We also encourage you to consider your choice of software more strategically. Before installing a new WordPress plugin or PHP package, check its stated PHP requirements. If a plugin requires PHP 8.1 but your host only offers PHP 7.4, that plugin is effectively unavailable to you. This constraint can guide your evaluation of whether to stay with your current host or migrate to one with more up-to-date infrastructure.
Conclusion: A Manageable but Essential Task
Upgrading PHP on shared hosting is among the most consequential maintenance actions you can take for your website’s health. It sits at the intersection of security, performance, and compatibility—three pillars of a reliable web presence. While the process itself is straightforward—selecting a version in a control panel and verifying—the surrounding work of backups, testing, and troubleshooting requires diligence.
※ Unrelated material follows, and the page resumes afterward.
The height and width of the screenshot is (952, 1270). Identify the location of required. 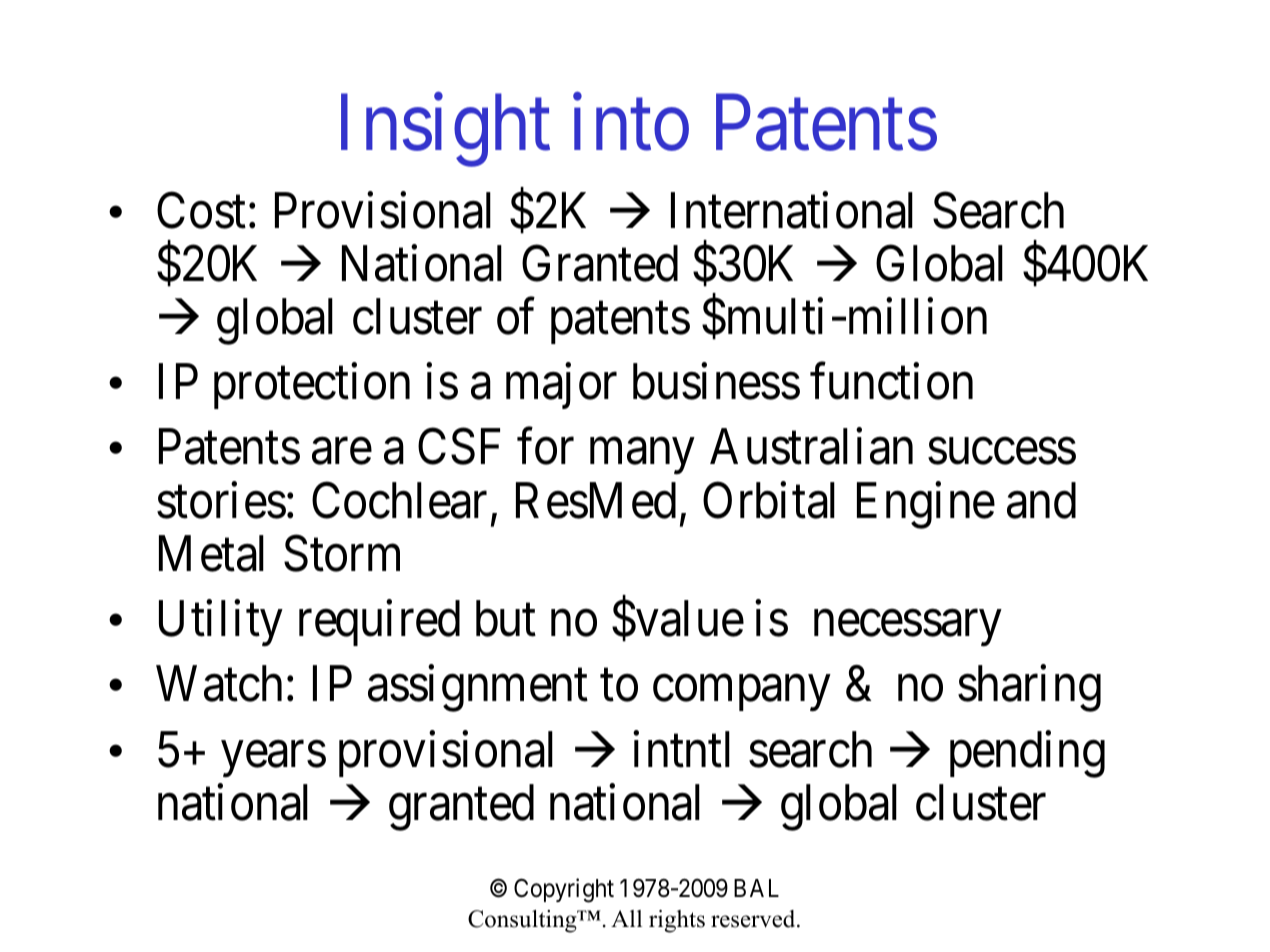
(379, 623).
The simplicity of the interface should not breed complacency. We have seen sites break because a custom theme used a function removed in PHP 8.0, or because a plugin bundled a library that conflicted with a built-in PHP extension. These are not failures of PHP; they are errors in the site’s code that were latent until a newer PHP version caught them. Upgrading exposes such issues, giving you the opportunity to fix them before they cause a security breach or data loss.
By following the systematic approach in this guide—creating verified backups, testing comprehensively, using error logs to identify problems, and knowing how to rollback if necessary—you can navigate PHP upgrades with confidence. The goal is not merely to change a version number, but to maintain a website that is secure, performant, and compatible with the evolving PHP ecosystem.